Arbiter volumes and quorum options in gluster

The arbiter volume is special subset of replica volumes that is aimed at preventing split-brains and providing the same consistency guarantees as a normal replica 3 volume without consuming 3x space.

Arbiter configuration

The syntax for creating the volume is:

# gluster volume create <VOLNAME>  replica 3 arbiter 1 <NEW-BRICK> ...

Note: Volumes using the arbiter feature can only be replica 3 arbiter 1

For example:

# gluster volume create testvol replica 3 arbiter 1  server{1..6}:/bricks/brick
volume create: testvol: success: please start the volume to access data

This means that for every 3 bricks listed, 1 of them is an arbiter. We have created 6 bricks. With a replica count of three, each 3 bricks in series will be a replica subvolume. Since we have two sets of 3, this created a distribute subvolume made of up two replica subvolumes.

Each replica subvolume is defined to have 1 arbiter out of the 3 bricks. The arbiter bricks are taken from the end of each replica subvolume.

# gluster volume info
Volume Name: testvol
Type: Distributed-Replicate
Volume ID: ae6c4162-38c2-4368-ae5d-6bad141a4119
Status: Created
Number of Bricks: 2 x (2 + 1) = 6
Transport-type: tcp
Bricks:
Brick1: server1:/bricks/brick
Brick2: server2:/bricks/brick
Brick3: server3:/bricks/brick (arbiter)
Brick4: server4:/bricks/brick
Brick5: server5:/bricks/brick
Brick6: server6:/bricks/brick (arbiter)
Options Reconfigured  :
transport.address-family: inet
performance.readdir-ahead: on  `

The arbiter brick will store only the file/directory names (i.e. the tree structure) and extended attributes (metadata) but not any data. i.e. the file size (as shown by ls -l) will be zero bytes.

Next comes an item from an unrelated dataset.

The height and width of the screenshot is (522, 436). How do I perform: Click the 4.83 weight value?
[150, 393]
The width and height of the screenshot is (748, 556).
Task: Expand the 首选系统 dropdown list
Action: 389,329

It will also store other gluster metadata like the .glusterfs folder and its contents.

Note: Enabling the arbiter feature automatically configures client-quourm to 'auto'. This setting is not to be changed.

Arbiter brick(s) sizing

Since the arbiter brick does not store file data, its disk usage will be considerably less than the other bricks of the replica. The sizing of the brick will depend on how many files you plan to store in the volume. A good estimate will be 4kb times the number of files in the replica.

Why Arbiter?

Split-brains in replica volumes

When a file is in split-brain, there is an inconsistency in either data or metadata (permissions, uid/gid, extended attributes etc.) of the file amongst the bricks of a replica and we do not have enough information to authoritatively pick a copy as being pristine and heal to the bad copies, despite all bricks being up and online. For directories, there is also an entry-split brain where a file inside it has different gfids/ file-type (say one is a file and another is a directory of the same name) across the bricks of a replica.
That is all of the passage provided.